Natural gas gathering and processing
Can also be used in combination (Figure 1). According to the liquid content in the fluid being transported, the gas collecting pipe network can adopt single casing network gas and liquid mixed transmission within the allowable pressure drop range, and can also separate gas and liquid in advance at the well site, using two casing networks Gas and liquid transfer. If the gas field has more than two gas reservoirs to be exploited at the same time, a multi-casing network should be set up according to the gas quality and pressure of different production layers. The pressure of the gas collection pipe network is determined according to factors such as formation pressure, gas-liquid separation process and pressure requirements of the gas transmission system.
In the later stage of gas field production, the production and pressure of gas wells are reduced at the same time. Compressors can be used to collect gas when natural gas cannot enter the gas collection network by its own pressure and cannot be used locally. Mine gas collection generally uses a reciprocating compressor unit driven by a dedicated gas engine to adapt to the continuous changes in both the exhaust volume and the compression ratio. The unit can be installed at a well site or a gas gathering station. If a large amount of high-pressure natural gas can be obtained nearby without other constraints, an ejector with high-pressure gas and low-pressure gas can be used to collect low-pressure natural gas to enter the gas collection pipe network.
For the gas collection network of sulfur-containing gas fields, low-carbon steel or sulfur-resistant low-alloy steel pipes are often used to prevent stress corrosion caused by sulfides (see carbon steel, alloy steel, stress corrosion fracture and hydrogen embrittlement).
Formation gas, condensate, condensate, and a small amount of sand from the gas well are separated from the natural gas. In the main stage of the gas field development process, the wellhead pressure of the gas well is generally much higher than the pressure of the gas gathering network. When the pressure is throttled and reduced, the Joule-Thomson effect will occur, which will reduce the temperature of the natural gas. Even above 0 ° C, certain components in natural gas can still form ice-snow-like hydrates with existing free water under certain temperature and pressure conditions, blocking pipelines and equipment. The separation process of the mine is divided into normal temperature separation and low temperature separation according to different methods to prevent the formation of hydrates.
Separation at room temperature
Hydrate formation is prevented by heating.
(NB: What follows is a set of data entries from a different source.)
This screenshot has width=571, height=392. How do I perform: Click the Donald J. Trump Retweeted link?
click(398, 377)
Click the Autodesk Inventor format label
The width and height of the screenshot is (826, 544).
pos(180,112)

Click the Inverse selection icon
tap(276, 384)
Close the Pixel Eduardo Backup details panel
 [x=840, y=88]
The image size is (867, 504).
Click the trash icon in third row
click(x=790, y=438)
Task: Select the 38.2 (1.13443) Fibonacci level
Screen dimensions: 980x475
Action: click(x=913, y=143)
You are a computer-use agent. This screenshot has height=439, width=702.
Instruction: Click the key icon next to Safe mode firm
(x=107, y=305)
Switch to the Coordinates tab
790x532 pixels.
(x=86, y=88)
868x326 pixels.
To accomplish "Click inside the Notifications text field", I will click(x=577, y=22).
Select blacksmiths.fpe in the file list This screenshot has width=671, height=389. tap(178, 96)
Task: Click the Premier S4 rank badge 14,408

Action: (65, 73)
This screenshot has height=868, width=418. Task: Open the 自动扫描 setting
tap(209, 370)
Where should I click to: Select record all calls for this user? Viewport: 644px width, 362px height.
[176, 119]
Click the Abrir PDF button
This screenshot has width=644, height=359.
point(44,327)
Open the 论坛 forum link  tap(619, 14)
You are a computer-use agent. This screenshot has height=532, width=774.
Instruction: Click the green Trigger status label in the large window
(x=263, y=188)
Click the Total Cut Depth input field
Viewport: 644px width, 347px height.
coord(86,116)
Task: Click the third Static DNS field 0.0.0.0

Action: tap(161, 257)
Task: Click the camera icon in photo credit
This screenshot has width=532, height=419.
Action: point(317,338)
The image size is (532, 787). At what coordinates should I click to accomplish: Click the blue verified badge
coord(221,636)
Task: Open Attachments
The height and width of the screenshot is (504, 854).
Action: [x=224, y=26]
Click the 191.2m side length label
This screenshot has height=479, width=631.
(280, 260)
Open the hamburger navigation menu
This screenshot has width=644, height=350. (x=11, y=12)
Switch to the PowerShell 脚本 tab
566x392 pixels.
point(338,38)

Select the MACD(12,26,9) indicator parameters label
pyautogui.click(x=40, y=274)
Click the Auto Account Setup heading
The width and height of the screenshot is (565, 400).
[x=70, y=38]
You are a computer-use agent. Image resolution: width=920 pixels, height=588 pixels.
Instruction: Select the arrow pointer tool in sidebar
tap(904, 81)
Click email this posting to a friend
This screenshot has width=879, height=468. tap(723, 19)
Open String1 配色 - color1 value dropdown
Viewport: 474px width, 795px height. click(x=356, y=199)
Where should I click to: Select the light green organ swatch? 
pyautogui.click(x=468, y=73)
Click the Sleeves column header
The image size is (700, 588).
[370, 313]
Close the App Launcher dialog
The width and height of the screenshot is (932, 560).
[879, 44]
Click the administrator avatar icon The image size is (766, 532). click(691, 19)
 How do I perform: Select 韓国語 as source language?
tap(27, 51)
The natural gas from the wellhead is first heated, then throttled and decompressed before entering the separator. After gas-liquid separation should be measured separately (Figure 2). The degree of heating and pressure reduction stages depend on wellhead temperature and wellhead pressure. Separation at room temperature is generally used for dry gas (the content of pentane and above fractions is less than 10ml / m), which can be carried out at a well site or a gas gathering station.
Natural gas gathering and processing

Cryogenic separation
Inject antifreeze such as glycol (ethylene glycol, diethylene glycol), methanol, etc. into the air stream to prevent the formation of hydrates. See Figure 3 for the low temperature separation process using glycol as antifreeze.
The natural gas from the wellhead is first separated by the free water carried in the free water separator. The pressure of the separator is controlled above the natural gas reverse condensing pressure to prevent hydrocarbon condensation. Then antifreeze, such as glycol, is injected into the natural gas stream, and the pressure is throttled and reduced, and the condensed oil that enters enters the cryogenic separator. The natural gas is output after being cooled, and the dilute glycol after the condensate absorbs water enters the stabilization tower, and then is separated in an oil-glycol separator, and the former is sent to a storage tank; the latter is reused after being concentrated. Low-temperature separation is generally used for moisture (pentane and above fractions are higher than 10ml / m). It is usually carried out centrally at the gas gathering station. No antifreeze can be added when the water content is low.
Natural gas gathering and processing

After removing the acid gas components such as HS and CO in natural gas, it is exported. There are roughly four types of methods:
Chemisorption
The alcohol amines or alkaline salts solutions are used as solvents to absorb acid gas components such as HS and CO in natural gas in an absorption tower to purify natural gas. Then, a reverse-direction chemical reaction occurs in the regeneration tower with higher temperature and lower pressure, and the absorbed HS and CO are released to regenerate the solvent. The process flow of various chemical absorption methods is basically the same (Figure 4). The solvent contacts the acid natural gas countercurrently in the absorption tower to absorb HS and CO. The purified natural gas flows out from the top of the absorption tower and is exported after dehydration. After the acid gas is absorbed, the solvent (rich liquid) flows out from the bottom of the absorption tower, after decompression, it exchanges heat with the regenerated solvent (lean liquid), and then enters the regeneration tower. The rich liquid is further decompressed in the regeneration tower and heated by the reboiler to release the absorbed acid gas and become a lean liquid. The acid gas is discharged from the top of the regeneration tower, cooled, separated, and sent to the sulfur recovery device. The lean liquid flows from the bottom of the regeneration tower, and after heat exchange and cooling, it is pumped to the absorption tower by the solution circulation pump for recycling. The commonly used alcohol amine solutions are ethanolamine, diethanolamine, glycolamine, diisopropanolamine, and Diethanolamine and the like. The monoethanolamine method has been gradually promoted since the 1930s. Due to mature technology, strong solvent reactivity, easy recovery and treatment of metamorphic solvents, and low price, it is still widely used in natural gas desulfurization. Since the 1960s, the diisopropanolamine method has been continuously improved and gradually promoted.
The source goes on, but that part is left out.